The exercise: Display each line of the data below that contains the word "dropdown". Case counts.

Given information:
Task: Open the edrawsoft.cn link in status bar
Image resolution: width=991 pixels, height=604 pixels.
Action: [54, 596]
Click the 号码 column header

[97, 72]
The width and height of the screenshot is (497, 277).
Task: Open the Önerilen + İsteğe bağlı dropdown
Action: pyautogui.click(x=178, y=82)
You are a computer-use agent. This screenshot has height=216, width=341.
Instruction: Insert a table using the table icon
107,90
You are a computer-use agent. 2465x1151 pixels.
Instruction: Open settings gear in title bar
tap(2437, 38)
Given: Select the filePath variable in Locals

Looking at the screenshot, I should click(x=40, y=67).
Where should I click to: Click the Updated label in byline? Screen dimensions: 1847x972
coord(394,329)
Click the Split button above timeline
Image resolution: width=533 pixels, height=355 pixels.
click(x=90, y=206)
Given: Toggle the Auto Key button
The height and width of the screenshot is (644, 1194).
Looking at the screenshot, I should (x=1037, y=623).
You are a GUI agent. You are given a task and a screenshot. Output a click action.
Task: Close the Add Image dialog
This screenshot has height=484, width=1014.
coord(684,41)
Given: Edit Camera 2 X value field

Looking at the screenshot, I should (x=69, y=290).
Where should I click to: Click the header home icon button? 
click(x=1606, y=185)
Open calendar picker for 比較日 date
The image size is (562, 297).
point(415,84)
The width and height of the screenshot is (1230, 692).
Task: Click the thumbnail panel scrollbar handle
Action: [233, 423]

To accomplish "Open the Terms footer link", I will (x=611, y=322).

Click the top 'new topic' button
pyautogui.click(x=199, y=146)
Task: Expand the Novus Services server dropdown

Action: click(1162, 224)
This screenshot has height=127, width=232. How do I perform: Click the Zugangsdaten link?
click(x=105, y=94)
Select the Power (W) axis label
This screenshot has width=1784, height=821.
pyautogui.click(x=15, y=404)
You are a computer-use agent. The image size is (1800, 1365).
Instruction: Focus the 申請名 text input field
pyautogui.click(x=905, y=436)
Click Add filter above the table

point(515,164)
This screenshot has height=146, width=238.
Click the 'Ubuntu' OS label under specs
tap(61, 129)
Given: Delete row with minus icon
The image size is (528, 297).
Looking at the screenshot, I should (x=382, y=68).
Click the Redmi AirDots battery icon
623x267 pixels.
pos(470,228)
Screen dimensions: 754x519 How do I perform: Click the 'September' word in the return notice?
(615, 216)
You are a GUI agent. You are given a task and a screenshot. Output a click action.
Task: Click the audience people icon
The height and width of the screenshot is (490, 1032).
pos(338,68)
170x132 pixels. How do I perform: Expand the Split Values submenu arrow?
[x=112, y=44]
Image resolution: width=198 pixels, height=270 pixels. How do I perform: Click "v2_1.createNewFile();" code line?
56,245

Worked solution:
Task: Open the Önerilen + İsteğe bağlı dropdown
Task: Expand the Novus Services server dropdown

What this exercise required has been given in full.